### Texte à lire
# # # # #

1.         La défenderesse, Jane Becelaere, également connue sous le nom de Mary Jane Becelare, est déclarée coupable d’outrage au tribunal concernant l’ordonnance de mise en demeure rendue par le juge Blanchard le 24 janvier 2007.

2.         Les parties peuvent, si elles le souhaitent, présenter des observations écrites, accompagnées d’une preuve par affidavit, sur la sanction à imposer à la défenderesse et sur les dépens de la requête, conformément à ce qui suit :

a)         le demandeur peut signifier et déposer ses observations au plus tard le 15 mai 2007;

b)         la défenderesse peut y répondre en signifiant et en déposant ses observations au plus tard le 30 mai 2007;

c)         le demandeur peut signifier et déposer ses observations finales en réponse aux observations de la défenderesse au plus tard le 15 juin 2007.

# # # # #

### Matériel fourni
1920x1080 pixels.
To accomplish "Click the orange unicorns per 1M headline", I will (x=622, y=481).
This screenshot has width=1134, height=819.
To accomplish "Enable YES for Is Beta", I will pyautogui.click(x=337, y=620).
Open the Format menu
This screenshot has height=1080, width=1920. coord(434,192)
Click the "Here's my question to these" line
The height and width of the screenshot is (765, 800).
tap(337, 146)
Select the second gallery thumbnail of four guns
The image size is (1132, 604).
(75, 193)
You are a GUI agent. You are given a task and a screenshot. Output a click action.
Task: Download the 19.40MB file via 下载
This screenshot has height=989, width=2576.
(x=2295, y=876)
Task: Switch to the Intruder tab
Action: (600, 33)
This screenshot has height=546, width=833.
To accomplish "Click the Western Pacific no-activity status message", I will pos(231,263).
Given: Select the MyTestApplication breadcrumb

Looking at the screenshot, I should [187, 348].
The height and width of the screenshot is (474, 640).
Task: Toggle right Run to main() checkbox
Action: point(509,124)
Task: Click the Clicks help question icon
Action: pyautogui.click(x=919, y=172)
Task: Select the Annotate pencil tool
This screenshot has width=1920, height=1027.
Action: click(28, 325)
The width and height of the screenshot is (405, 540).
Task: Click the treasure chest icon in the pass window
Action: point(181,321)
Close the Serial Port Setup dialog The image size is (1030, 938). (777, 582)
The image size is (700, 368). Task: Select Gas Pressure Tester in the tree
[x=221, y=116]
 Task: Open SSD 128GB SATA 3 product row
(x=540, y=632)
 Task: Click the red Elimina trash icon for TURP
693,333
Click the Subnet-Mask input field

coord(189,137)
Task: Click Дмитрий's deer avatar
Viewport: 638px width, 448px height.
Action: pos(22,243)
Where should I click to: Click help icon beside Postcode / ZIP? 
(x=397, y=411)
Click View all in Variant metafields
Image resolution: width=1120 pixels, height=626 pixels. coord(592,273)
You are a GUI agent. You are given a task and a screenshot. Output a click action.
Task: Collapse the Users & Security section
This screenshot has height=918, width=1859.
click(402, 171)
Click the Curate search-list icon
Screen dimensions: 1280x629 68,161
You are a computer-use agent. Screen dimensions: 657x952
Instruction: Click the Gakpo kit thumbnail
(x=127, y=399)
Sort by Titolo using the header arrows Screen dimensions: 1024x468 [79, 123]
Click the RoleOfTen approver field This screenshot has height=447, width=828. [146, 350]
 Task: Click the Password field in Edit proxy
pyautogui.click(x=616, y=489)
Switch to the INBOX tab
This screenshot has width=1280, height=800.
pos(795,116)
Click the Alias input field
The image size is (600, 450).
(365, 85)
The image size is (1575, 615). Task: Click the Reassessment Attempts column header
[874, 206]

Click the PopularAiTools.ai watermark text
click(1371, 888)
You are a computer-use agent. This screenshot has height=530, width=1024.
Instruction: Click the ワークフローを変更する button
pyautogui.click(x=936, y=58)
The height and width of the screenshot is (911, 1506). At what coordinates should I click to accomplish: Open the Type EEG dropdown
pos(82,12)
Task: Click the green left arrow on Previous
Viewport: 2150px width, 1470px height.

# # # # #

### Consigne A
Reproduisez intégralement le texte sur l'outrage au tribunal, sans rien y changer.
### Consigne B
Mettez à jour les rangées, de la toute première jusqu'à celle qui contient "Action: pyautogui.click(x=919, y=172)" incluse, en remplaçant "To accomplish" par "In order to" et en laissant tout le reste inchangé. Ne redonnez que ces rangées.

### Réponse rédigée A
1.         La défenderesse, Jane Becelaere, également connue sous le nom de Mary Jane Becelare, est déclarée coupable d’outrage au tribunal concernant l’ordonnance de mise en demeure rendue par le juge Blanchard le 24 janvier 2007.

2.         Les parties peuvent, si elles le souhaitent, présenter des observations écrites, accompagnées d’une preuve par affidavit, sur la sanction à imposer à la défenderesse et sur les dépens de la requête, conformément à ce qui suit :

a)         le demandeur peut signifier et déposer ses observations au plus tard le 15 mai 2007;

b)         la défenderesse peut y répondre en signifiant et en déposant ses observations au plus tard le 30 mai 2007;

c)         le demandeur peut signifier et déposer ses observations finales en réponse aux observations de la défenderesse au plus tard le 15 juin 2007.

### Réponse rédigée B
1920x1080 pixels.
In order to "Click the orange unicorns per 1M headline", I will (x=622, y=481).
This screenshot has width=1134, height=819.
In order to "Enable YES for Is Beta", I will pyautogui.click(x=337, y=620).
Open the Format menu
This screenshot has height=1080, width=1920. coord(434,192)
Click the "Here's my question to these" line
The height and width of the screenshot is (765, 800).
tap(337, 146)
Select the second gallery thumbnail of four guns
The image size is (1132, 604).
(75, 193)
You are a GUI agent. You are given a task and a screenshot. Output a click action.
Task: Download the 19.40MB file via 下载
This screenshot has height=989, width=2576.
(x=2295, y=876)
Task: Switch to the Intruder tab
Action: (600, 33)
This screenshot has height=546, width=833.
In order to "Click the Western Pacific no-activity status message", I will pos(231,263).
Given: Select the MyTestApplication breadcrumb

Looking at the screenshot, I should [187, 348].
The height and width of the screenshot is (474, 640).
Task: Toggle right Run to main() checkbox
Action: point(509,124)
Task: Click the Clicks help question icon
Action: pyautogui.click(x=919, y=172)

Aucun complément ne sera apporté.